There’s a lump in his throat — there go the deep breaths. Like Lady Liberty, this figure across the expressway holds her hand before her like a statement. It looks like a piece of her dress.
There’s a lump in her throat — there go the screams. Like some great god, this figure across the expressway holds his hand before him like a beacon. It looks like his tie is burning.
Slowly,
Ever so slowly,
He decides that
She decides that
Perhaps maybe
Just maybe
I should relent
I should relax
And realize
The right thing to do
In this bizarre,
Happenstance,
Serendipitous,
Moment is to raise their hands and wave towards each other. Neither of them is able to see through the cars, but they are both smiling.
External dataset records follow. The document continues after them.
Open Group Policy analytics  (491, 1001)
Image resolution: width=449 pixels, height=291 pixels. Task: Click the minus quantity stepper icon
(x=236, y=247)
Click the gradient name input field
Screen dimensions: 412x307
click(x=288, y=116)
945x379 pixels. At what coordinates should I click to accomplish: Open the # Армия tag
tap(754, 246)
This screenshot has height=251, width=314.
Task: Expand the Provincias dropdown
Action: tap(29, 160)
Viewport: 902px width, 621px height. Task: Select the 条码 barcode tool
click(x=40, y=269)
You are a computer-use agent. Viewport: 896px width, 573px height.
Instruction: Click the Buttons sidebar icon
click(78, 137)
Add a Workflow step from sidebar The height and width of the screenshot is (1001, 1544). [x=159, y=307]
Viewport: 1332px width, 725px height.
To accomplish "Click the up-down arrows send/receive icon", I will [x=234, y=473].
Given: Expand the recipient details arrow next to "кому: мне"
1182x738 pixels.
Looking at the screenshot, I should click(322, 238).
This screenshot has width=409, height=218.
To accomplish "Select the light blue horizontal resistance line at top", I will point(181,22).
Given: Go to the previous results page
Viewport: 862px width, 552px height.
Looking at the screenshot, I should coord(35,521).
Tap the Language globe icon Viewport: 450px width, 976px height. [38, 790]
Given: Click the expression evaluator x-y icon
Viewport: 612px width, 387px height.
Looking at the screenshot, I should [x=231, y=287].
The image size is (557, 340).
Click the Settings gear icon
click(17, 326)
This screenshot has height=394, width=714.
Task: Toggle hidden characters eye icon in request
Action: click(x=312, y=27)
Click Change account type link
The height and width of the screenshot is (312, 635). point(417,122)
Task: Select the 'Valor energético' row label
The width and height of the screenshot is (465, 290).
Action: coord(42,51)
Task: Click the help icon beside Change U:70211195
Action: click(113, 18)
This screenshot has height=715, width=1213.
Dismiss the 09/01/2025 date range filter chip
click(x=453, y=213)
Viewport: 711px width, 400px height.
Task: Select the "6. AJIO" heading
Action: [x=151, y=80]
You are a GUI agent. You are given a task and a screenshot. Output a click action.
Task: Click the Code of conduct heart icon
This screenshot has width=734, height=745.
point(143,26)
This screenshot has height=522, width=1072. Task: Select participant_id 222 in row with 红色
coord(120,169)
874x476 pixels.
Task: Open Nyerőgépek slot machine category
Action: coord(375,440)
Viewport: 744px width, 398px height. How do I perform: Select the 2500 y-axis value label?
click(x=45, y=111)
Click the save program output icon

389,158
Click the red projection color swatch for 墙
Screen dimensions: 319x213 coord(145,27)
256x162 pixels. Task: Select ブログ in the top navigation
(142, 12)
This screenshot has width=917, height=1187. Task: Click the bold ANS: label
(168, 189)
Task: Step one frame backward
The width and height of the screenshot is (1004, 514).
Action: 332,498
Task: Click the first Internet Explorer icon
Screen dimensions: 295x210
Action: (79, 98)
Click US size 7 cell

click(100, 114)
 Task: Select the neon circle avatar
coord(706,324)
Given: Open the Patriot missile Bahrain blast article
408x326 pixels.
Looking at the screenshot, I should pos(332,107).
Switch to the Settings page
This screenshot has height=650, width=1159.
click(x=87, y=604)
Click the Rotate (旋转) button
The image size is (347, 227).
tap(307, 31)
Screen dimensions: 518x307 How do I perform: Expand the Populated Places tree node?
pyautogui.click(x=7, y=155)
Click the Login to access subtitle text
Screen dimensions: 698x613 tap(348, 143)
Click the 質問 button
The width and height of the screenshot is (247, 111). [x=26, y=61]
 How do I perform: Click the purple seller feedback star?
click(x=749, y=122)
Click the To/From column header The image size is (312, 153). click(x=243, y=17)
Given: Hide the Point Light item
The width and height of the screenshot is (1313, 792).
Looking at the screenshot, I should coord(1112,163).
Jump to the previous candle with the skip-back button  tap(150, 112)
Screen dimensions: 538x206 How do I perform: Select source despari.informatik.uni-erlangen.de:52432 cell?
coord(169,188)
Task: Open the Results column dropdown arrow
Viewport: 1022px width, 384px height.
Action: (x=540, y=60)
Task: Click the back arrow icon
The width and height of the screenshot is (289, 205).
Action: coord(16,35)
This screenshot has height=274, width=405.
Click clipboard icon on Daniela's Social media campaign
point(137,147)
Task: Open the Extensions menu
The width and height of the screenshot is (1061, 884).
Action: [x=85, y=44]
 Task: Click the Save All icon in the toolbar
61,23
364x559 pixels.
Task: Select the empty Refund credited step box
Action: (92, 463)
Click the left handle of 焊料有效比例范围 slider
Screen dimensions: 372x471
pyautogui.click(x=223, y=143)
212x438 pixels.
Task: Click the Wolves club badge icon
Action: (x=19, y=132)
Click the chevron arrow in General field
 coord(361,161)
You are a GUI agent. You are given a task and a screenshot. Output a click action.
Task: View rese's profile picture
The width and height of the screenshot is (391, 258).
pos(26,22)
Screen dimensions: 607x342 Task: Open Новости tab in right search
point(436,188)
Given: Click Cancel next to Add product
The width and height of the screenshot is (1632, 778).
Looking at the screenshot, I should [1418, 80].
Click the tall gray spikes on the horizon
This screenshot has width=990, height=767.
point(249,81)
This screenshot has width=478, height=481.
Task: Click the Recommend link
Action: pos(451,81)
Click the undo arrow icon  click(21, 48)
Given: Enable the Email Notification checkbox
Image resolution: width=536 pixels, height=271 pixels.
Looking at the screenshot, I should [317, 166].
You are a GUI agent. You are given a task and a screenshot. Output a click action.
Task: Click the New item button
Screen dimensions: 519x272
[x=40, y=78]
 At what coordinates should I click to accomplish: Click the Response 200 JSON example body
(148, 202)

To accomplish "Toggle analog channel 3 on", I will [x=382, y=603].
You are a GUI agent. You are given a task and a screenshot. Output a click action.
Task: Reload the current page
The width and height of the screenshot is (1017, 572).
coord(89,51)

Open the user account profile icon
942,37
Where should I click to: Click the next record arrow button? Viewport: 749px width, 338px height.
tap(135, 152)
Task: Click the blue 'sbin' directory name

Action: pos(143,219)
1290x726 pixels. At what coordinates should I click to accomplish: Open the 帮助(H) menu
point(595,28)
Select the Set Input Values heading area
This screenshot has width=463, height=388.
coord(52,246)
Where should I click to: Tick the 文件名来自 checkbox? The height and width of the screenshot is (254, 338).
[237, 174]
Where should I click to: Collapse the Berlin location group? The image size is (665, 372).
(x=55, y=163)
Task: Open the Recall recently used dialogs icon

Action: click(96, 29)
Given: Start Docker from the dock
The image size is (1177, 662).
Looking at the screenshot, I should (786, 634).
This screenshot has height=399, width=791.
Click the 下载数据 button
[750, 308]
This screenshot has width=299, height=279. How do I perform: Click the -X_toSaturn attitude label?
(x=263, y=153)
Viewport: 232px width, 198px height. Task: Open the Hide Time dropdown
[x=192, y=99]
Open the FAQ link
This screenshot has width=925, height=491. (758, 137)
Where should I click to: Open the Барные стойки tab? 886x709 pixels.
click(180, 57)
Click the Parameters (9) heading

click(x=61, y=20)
Sideways they take steps, letting their hands fall to their sides. They reach the crosswalk and stand there, staring into what they hope are each other’s eyes. They aren’t sure what the other is doing, holding these things in their hands, standing outside in this heat, but they are so accidentally ignorant of every other condition that surrounds them that, to each other, they are glowing.
We are glowing.
They are the childhood flames, the teenage screams. They are the burdens that blow away in the wind as they release their grip, fabric snaking on the currents driven by cars through what used to be a boulevard. They are hopeful — they are human.